__Document passage__
This year the London Society is focusing on the ‘public’ and, in a thought-provoking, informative and lively talk by Alex Ely, Founding Director of Mae Architects, delivered a manifesto for better living. Abigail Lane reports
The need for affordable and sustainable housing has, arguably, never been as pressing as it is now. The population of London continues to spiral upwards in its number and spill outwards in its geographical reach. Rapid urban population growth is a trend mirrored across the country, with a three-million-person population growth in the Oxford Cambridge corridor alone, and so town planners are forced to think of fast, innovative ways to meet this seemingly inexhaustible demand. In the first talk of the year, Ely examined cities, their inhabitants, and alternative ways to make buildings work and, in doing so, shed a fascinating light on the ways to improve city living.
Ely opened the evening with a discussion on the resilience of cities and the diversity of its inhabitants. He explored the use of Georgian townhouses, first from glorious homes to flat conversions and then office spaces. Clearly cities have a vibrant, diverse mix of uses and it is imperative architects respond to the character of the city and create spatial infrastructures that are accessible, durable and sustainable.
But it became clear that an understanding of the city and the use of a building within it is not enough. With demand far outstripping supply, Ely was very open about the fact that ‘this is where we need to admit we don’t have all the answers,’ and that designing buildings to cater for all people on all budgets whilst still being environmentally friendly, is very much a work in progress.

__Problem 1__
In the report on Alex Ely's talk, what position does Ely hold at Mae Architects?
__Problem 2__
List every use of Georgian townhouses that the report on Alex Ely's talk mentions.
__Problem 3__
Carry on writing the report on Alex Ely's talk from its final sentence.
The records that come next are separate material, unrelated to the report on Alex Ely's talk.

__Data__
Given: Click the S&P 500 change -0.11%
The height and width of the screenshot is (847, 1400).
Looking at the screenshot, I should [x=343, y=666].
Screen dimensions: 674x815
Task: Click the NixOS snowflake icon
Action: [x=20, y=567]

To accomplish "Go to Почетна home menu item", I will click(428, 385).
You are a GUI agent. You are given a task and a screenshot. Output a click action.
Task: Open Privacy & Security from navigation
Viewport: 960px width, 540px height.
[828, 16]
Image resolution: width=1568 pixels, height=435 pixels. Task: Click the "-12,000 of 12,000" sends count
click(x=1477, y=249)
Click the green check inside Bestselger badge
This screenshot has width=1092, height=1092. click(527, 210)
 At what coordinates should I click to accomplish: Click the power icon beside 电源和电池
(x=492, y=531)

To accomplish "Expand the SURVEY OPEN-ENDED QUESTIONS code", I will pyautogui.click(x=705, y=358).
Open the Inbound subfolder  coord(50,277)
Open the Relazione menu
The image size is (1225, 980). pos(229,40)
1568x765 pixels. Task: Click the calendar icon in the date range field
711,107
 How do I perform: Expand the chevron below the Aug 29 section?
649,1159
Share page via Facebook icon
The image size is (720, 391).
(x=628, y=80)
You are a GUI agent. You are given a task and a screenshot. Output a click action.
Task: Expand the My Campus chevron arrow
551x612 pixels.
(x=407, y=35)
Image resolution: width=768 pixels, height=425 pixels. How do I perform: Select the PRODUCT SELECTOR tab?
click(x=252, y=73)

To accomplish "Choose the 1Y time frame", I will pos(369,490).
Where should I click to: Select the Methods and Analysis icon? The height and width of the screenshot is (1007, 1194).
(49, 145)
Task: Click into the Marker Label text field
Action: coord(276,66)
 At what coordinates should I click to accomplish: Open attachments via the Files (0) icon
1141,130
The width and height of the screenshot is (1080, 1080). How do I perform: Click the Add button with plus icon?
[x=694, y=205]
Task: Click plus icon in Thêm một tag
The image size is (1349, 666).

__Your response 1__
Founding Director

__Your response 2__
Glorious homes, flat conversions, and office spaces.

__Your response 3__
Decades of under provision combined with unprecedented population growth mean that buildings must work more efficiently than ever before, both in terms of their uses and the resources they use. Architects and planners are increasingly finding innovative ways to safeguard against environmental damage, such as using recycled waste in construction and cyclical timber. It’s not just the construction of the house that is being reconsidered, but the intended inhabitants, too. With the cost of elderly residents falling in their homes touching £1 billion a year, it is cheaper to rebuild homes that are safe for our aging population to live comfortably in, than it is to rehabilitate and treat them in hospitals. The question of how to design more appropriate housing to release the burden of social care throws up many answers, and is one that no one seems to have the perfect answer to.
Ely’s talk offered fresh perspectives on long-established arguments and, in doing so, put forward a convincing manifesto for better living.